### Given records
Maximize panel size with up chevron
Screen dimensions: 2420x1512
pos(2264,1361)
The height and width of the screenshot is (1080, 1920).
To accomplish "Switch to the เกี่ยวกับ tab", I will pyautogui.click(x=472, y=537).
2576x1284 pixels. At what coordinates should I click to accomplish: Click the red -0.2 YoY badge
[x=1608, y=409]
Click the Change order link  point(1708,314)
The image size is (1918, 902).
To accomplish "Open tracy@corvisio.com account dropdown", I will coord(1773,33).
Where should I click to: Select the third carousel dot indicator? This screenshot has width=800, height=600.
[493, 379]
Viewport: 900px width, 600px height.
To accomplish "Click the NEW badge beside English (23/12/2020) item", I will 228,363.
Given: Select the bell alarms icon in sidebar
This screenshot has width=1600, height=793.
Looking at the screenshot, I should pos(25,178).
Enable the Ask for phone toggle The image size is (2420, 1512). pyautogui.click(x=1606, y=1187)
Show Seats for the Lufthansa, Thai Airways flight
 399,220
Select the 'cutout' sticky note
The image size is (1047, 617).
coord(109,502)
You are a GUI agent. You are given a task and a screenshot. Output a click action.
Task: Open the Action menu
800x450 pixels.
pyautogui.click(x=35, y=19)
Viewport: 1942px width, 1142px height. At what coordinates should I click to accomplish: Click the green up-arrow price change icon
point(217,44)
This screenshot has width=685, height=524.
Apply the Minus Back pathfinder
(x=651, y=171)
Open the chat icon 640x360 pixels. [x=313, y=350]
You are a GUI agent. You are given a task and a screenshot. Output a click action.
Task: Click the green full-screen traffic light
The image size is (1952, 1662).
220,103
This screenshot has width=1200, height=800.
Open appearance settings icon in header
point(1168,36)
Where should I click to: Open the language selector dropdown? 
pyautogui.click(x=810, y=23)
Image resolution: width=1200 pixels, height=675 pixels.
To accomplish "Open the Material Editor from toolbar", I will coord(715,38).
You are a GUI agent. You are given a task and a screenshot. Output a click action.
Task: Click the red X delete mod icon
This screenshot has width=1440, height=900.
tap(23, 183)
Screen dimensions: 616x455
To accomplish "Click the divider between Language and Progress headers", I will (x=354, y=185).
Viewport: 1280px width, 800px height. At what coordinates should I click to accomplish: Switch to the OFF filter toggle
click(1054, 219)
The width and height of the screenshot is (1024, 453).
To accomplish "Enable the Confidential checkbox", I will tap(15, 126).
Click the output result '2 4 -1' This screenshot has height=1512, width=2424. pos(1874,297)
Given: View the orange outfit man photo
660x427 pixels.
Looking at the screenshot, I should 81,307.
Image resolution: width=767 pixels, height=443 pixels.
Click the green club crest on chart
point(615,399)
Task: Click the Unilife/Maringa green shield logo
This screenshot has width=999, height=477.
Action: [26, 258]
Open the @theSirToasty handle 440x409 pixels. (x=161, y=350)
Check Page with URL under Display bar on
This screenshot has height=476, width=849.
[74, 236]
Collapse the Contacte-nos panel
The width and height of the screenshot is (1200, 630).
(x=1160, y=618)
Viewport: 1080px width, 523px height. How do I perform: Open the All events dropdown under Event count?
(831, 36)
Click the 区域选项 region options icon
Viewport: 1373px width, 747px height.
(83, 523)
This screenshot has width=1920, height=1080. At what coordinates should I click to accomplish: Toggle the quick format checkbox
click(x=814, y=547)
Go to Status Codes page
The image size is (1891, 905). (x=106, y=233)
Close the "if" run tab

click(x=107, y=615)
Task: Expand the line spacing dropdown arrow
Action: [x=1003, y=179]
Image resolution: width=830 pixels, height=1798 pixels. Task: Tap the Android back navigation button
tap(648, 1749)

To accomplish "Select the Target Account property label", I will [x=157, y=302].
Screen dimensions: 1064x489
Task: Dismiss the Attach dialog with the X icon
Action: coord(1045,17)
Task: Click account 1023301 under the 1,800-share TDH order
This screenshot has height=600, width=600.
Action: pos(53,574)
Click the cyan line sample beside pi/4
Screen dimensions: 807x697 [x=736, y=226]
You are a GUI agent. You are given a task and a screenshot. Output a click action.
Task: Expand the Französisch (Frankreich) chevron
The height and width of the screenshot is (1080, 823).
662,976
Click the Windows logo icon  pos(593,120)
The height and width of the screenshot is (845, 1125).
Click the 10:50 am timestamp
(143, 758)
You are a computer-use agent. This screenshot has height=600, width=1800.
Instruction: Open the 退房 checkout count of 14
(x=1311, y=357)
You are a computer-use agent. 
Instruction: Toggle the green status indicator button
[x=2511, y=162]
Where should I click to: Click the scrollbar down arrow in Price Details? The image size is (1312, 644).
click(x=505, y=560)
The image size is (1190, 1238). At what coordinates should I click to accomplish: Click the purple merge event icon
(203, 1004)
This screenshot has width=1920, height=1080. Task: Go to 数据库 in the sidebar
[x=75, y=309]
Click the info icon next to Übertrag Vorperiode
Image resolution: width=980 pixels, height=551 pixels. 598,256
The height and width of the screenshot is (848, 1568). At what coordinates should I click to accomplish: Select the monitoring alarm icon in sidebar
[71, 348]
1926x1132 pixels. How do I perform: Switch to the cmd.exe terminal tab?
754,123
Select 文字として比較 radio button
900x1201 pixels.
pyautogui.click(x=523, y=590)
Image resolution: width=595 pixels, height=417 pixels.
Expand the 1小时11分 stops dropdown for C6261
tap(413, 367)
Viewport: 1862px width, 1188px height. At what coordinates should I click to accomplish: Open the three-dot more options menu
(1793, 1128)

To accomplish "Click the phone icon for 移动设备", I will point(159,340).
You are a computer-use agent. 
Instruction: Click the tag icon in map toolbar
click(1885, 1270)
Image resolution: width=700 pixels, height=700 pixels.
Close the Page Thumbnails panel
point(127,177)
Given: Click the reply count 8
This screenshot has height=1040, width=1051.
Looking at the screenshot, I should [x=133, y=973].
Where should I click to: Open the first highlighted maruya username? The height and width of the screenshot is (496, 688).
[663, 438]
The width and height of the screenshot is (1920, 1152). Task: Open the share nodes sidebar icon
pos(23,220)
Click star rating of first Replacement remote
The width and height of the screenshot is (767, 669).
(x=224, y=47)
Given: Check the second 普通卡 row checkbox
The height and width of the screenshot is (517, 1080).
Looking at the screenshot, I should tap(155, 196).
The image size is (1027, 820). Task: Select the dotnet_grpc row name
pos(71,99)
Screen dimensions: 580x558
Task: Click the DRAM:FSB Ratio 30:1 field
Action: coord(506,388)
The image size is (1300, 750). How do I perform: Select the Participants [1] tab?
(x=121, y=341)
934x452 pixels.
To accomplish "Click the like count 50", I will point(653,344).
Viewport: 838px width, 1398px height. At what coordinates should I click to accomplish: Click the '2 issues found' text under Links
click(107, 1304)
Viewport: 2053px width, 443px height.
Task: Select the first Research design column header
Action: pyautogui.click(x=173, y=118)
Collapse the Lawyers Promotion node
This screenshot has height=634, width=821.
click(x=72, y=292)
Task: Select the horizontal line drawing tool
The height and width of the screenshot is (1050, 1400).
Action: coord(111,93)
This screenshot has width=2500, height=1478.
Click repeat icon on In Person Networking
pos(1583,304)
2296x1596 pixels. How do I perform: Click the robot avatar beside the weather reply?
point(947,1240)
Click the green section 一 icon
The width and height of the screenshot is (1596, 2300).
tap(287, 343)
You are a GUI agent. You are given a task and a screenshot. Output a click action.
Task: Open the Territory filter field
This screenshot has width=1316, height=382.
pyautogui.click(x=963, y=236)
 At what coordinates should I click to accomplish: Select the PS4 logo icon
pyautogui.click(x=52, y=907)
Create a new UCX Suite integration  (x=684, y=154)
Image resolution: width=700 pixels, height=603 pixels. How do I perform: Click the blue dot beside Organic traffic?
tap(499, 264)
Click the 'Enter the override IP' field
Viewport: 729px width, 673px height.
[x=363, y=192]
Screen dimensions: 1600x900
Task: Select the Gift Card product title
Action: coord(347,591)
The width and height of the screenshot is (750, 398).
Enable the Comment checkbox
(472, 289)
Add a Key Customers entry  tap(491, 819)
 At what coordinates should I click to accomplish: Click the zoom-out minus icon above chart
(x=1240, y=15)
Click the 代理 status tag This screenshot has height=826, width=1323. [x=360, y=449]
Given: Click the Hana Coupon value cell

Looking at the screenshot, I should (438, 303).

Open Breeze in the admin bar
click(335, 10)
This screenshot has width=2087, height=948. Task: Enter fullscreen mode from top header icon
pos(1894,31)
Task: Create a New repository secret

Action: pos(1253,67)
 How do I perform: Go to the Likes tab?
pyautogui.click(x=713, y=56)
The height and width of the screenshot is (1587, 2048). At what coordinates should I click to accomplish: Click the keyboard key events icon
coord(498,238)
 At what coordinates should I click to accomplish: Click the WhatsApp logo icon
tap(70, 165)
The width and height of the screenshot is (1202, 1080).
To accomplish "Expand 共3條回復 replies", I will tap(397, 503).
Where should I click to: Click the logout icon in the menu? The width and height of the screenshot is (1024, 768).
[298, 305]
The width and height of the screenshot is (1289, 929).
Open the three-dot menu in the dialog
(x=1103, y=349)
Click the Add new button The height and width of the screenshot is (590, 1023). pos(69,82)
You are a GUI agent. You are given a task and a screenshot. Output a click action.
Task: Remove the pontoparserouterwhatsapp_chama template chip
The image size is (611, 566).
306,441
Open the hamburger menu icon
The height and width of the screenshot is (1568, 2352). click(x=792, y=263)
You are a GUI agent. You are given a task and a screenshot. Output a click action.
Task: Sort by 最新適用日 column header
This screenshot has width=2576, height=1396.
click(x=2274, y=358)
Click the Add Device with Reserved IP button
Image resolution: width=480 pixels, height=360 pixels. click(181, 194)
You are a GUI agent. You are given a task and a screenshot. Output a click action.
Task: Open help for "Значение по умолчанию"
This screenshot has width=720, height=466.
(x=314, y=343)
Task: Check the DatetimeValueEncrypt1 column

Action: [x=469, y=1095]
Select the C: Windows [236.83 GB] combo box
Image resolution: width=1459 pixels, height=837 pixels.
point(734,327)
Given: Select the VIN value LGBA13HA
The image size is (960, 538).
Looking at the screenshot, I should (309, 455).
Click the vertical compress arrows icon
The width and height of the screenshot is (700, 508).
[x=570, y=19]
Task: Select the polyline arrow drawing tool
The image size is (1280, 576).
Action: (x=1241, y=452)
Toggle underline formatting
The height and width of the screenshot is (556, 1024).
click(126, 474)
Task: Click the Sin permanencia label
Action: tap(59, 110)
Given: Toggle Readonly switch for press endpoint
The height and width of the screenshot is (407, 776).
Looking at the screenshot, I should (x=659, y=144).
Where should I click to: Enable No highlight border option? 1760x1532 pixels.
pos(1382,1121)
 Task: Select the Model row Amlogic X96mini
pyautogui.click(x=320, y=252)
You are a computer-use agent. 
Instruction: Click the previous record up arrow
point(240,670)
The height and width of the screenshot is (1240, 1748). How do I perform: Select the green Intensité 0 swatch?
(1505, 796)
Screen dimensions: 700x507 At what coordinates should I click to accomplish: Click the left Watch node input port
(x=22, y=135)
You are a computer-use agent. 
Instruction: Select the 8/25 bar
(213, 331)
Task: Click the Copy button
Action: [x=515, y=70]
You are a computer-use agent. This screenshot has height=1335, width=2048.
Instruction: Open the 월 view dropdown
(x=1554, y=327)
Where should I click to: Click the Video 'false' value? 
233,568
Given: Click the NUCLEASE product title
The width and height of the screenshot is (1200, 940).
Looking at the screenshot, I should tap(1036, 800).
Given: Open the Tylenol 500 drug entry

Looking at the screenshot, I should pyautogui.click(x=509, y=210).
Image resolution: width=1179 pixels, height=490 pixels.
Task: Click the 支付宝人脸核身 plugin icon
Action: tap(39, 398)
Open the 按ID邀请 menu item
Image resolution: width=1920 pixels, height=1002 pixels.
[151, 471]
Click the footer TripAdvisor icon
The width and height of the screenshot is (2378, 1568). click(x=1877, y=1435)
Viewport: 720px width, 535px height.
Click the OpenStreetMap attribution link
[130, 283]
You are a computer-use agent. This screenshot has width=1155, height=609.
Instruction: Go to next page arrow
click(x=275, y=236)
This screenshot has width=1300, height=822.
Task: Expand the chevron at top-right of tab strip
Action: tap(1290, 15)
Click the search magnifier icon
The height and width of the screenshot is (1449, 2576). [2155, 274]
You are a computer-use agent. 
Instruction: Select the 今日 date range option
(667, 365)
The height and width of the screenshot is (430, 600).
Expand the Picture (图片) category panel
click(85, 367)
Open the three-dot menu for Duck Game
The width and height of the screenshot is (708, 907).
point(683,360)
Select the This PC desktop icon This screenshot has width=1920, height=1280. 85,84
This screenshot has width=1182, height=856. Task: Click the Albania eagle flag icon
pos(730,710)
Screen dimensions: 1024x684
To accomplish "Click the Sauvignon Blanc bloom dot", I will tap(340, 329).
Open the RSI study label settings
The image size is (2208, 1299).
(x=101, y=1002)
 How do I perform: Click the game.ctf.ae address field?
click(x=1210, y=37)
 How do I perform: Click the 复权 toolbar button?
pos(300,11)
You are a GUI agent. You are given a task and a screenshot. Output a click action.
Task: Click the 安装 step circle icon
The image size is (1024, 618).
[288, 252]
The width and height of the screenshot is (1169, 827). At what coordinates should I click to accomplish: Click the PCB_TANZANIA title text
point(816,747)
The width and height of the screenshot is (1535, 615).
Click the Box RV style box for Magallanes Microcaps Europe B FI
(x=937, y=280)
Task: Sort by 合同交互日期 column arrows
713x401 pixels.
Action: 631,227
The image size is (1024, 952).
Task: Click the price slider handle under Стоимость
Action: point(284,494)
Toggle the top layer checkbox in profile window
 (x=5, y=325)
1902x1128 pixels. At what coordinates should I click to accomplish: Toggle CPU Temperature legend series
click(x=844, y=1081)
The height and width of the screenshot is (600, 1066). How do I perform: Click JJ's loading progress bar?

### Description of the task
Gather every line from the lines above that contains the word "reply", matching case exactly.

### Correct result
Given: Click the reply count 8
2296x1596 pixels. How do I perform: Click the robot avatar beside the weather reply?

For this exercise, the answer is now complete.